Belfast paediatrician calls for cost of living pressures on families in north to be made a priority by government

Belfast paediatrician Dr Julie-Ann Maney has called for the cost of living pressures facing families in Northern Ireland to be made a priority by government
Belfast paediatrician Dr Julie-Ann Maney has called for the cost of living pressures facing families in Northern Ireland to be made a priority by government Belfast paediatrician Dr Julie-Ann Maney has called for the cost of living pressures facing families in Northern Ireland to be made a priority by government

A CONSULTANT paediatrician has called for the cost of living pressures facing families in Northern Ireland to be made a priority by government.

Dr Julie-Ann Maney, a consultant at the Royal Belfast Hospital for Sick Children, said she fears what the winter will bring for those being hardest hit.

Dr Maney said she and her colleagues had seen the effects of inequality and deprivation on children and young people on a daily basis.

Speaking on Radio Ulster's Talkback, the medic said children "don't really have a voice, so it's up to us as advocates to speak for them and say that this cannot continue, we can't have our children - 26 per cent currently - living in poverty".

"Poverty obliterates their future really, I can make choices for my children because I am in the position to do that, but for poor children those choices just aren't there.

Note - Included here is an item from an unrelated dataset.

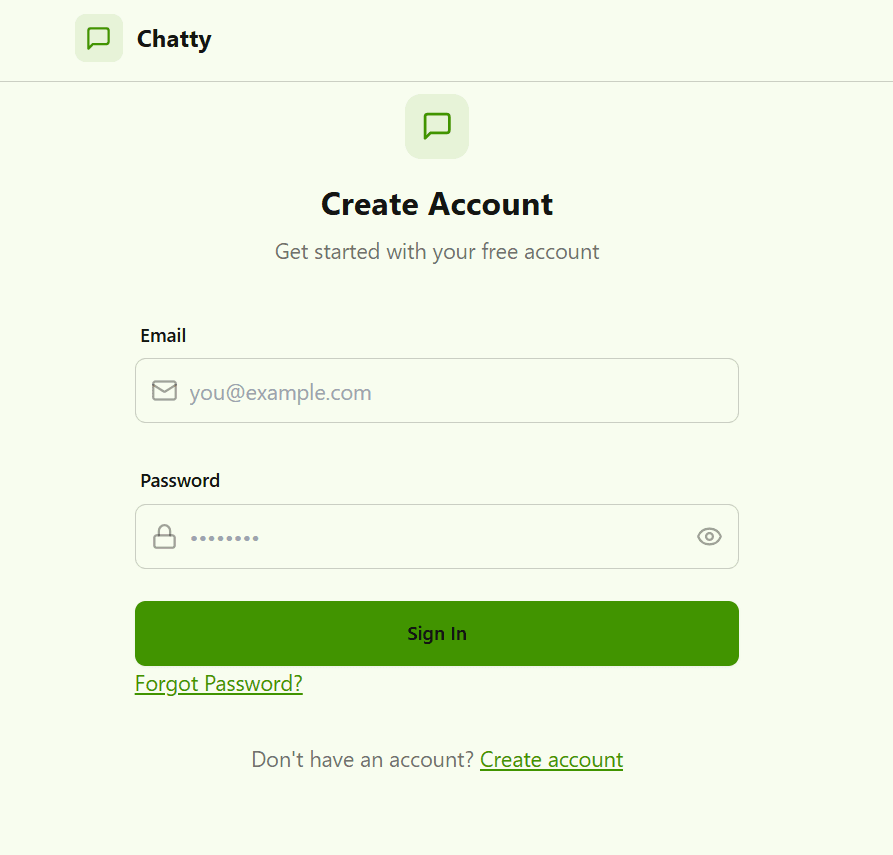Click the masked password placeholder dots
The width and height of the screenshot is (893, 855).
click(x=225, y=538)
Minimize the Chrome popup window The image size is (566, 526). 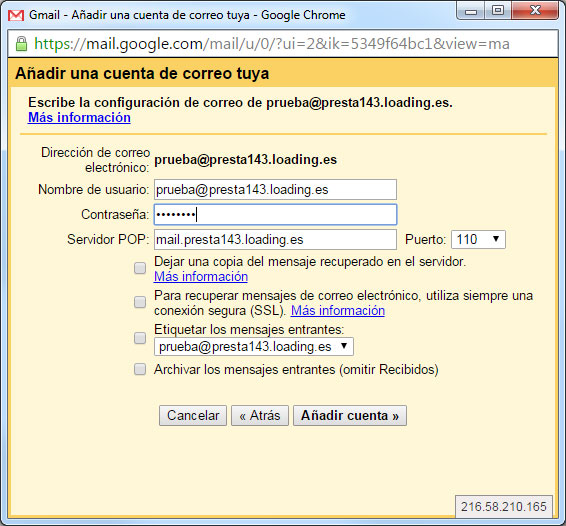click(470, 11)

"Most of those families are working families, most of those families are people who have good jobs, but the way the economy is set up they can't cope, they can't meet their basic needs."

The paediatrician as the north has no functioning Executive, politicians here are "not really doing anything about it.

"We've been waiting for a strategy which child poverty would be a part of," she said.

"A child payment has been very successful. They've done that in Scotland - £20 per week per child, which to you and I doesn't seem like a huge amount of money but to those families is a huge amount of money and is life changing.

"Childcare is another issue that needs to be addressed.

"A huge proportion of people's wages is going towards childcare and the government needs to look at it as a priority."

Dr Maney added: "Our children's health is getting worse and we are bracing ourselves in the children's hospital, in the Royal, for lots of illness over the winter period.

"We are praying for a mild winter so that we don't see babies dying because they're so cold and their parents can't afford to put the heat on because oil prices and gas prices are so high".